-- Data for this task follows --

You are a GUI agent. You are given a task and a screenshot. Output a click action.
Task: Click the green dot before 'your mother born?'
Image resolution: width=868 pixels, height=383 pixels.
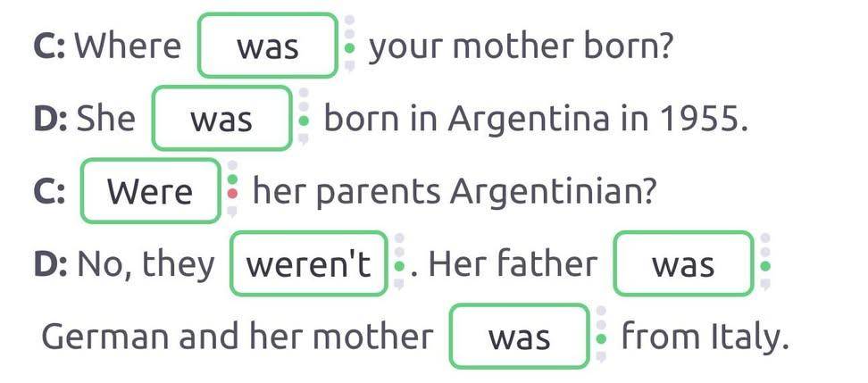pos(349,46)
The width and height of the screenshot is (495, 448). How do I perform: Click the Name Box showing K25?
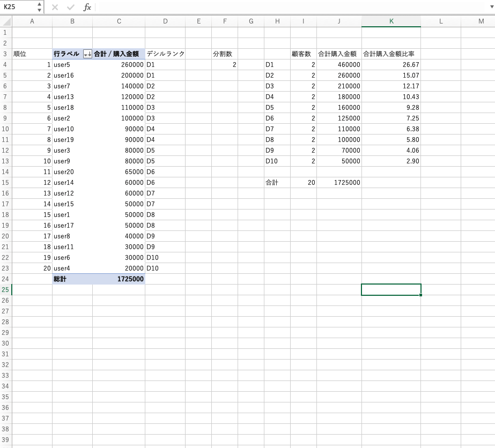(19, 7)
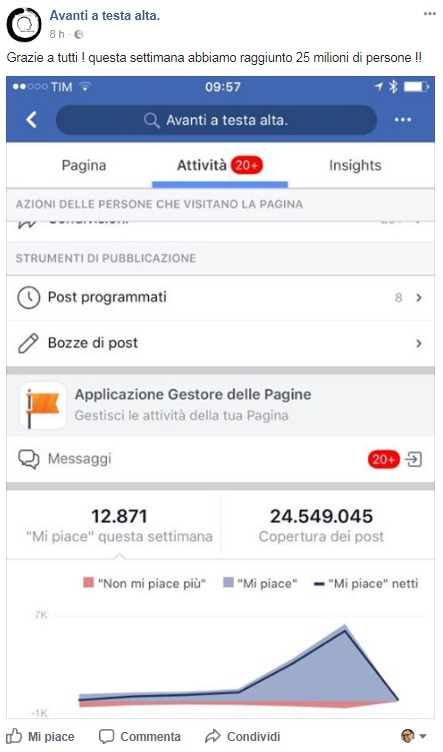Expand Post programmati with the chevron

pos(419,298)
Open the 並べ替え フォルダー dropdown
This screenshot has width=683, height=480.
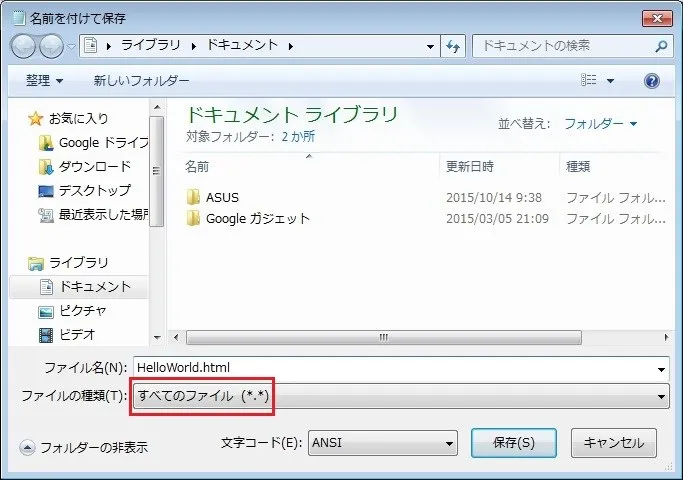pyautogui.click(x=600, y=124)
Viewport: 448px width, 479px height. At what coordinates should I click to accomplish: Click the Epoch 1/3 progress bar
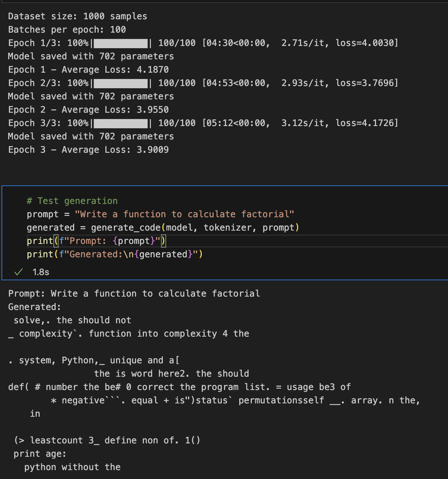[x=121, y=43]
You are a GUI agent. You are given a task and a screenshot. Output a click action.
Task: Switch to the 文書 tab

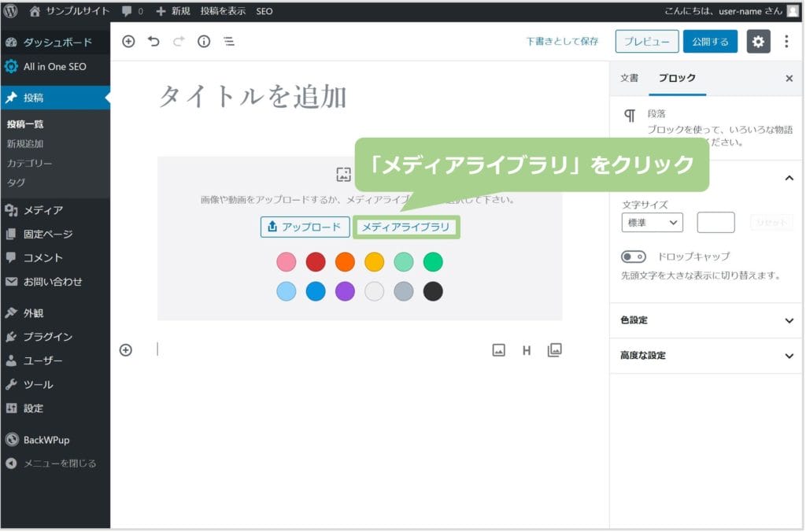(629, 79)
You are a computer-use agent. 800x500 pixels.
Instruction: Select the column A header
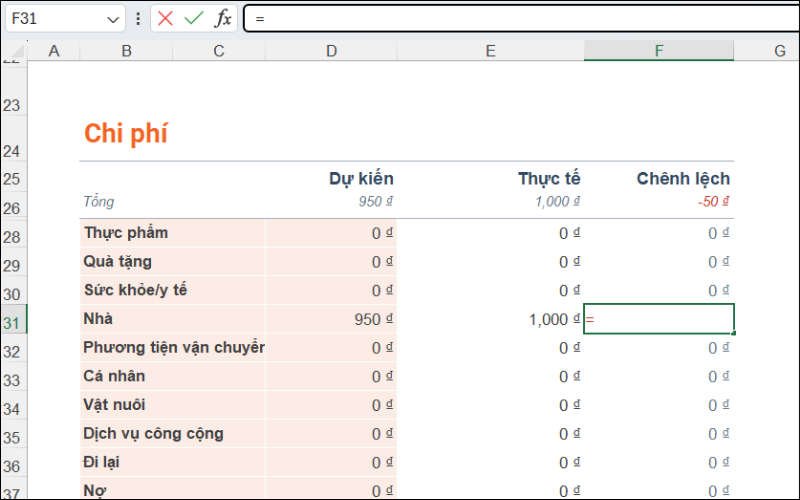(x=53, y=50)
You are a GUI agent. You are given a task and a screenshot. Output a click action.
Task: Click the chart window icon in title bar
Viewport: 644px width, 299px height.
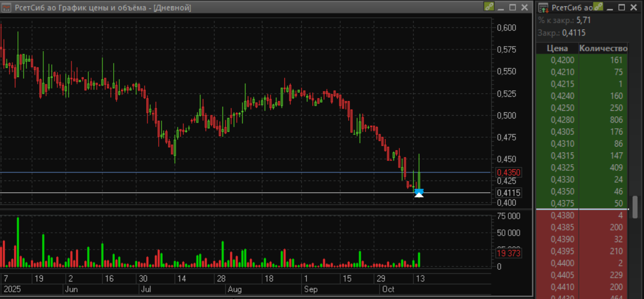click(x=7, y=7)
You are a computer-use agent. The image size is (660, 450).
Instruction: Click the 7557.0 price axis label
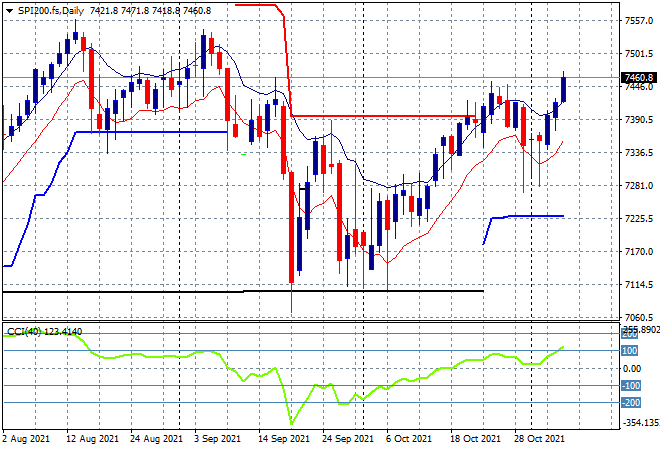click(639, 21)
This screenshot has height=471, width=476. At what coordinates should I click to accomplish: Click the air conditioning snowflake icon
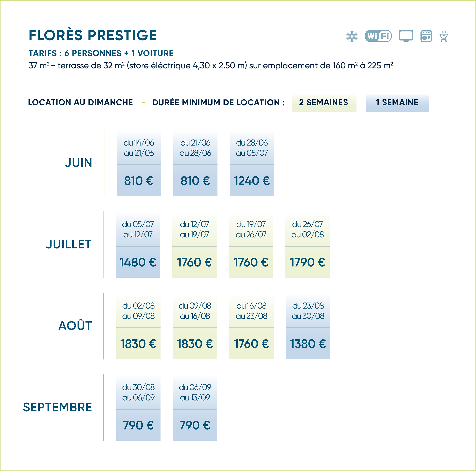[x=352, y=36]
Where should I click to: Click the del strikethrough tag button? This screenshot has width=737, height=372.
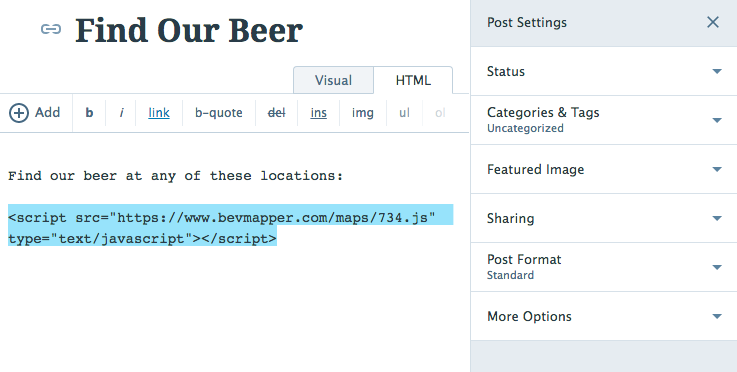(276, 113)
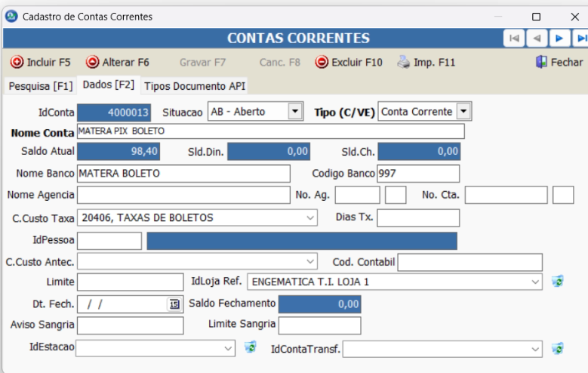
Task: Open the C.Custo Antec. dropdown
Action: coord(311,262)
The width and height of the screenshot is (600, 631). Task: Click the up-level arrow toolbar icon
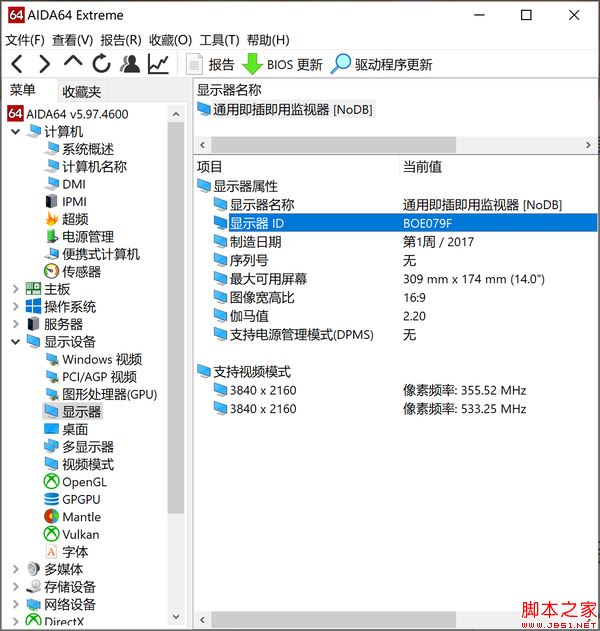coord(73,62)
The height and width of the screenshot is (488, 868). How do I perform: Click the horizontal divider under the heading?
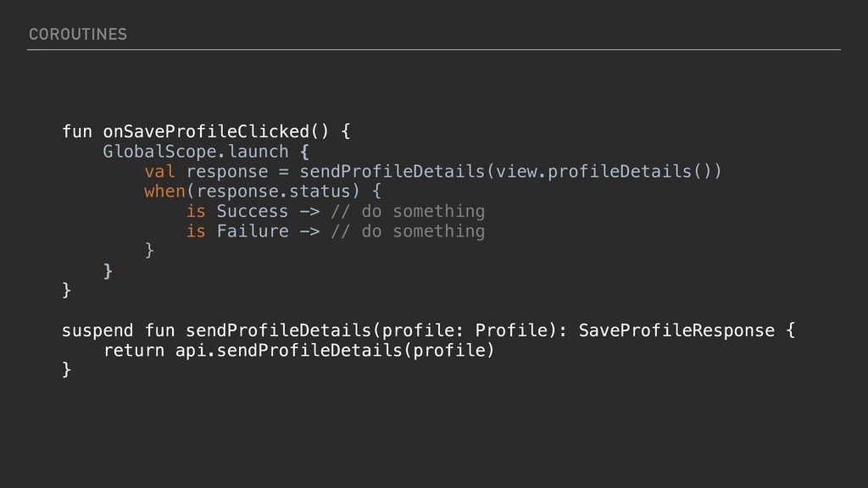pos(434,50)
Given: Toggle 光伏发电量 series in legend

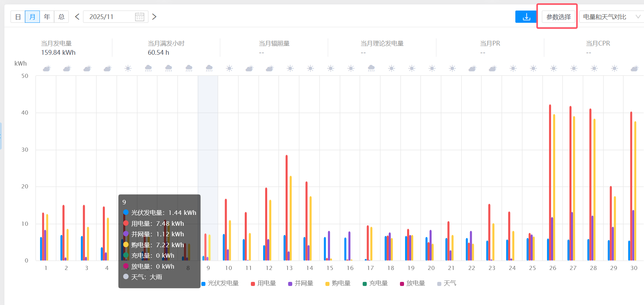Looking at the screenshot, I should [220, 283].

-- Data for this task concluded --

▶ [Problem]
Copy all lines from the material that include "computer".

▶ [Response box]
You are a computer-use agent. 800x500 pixels.
You are a computer-use agent. The image size is (660, 450).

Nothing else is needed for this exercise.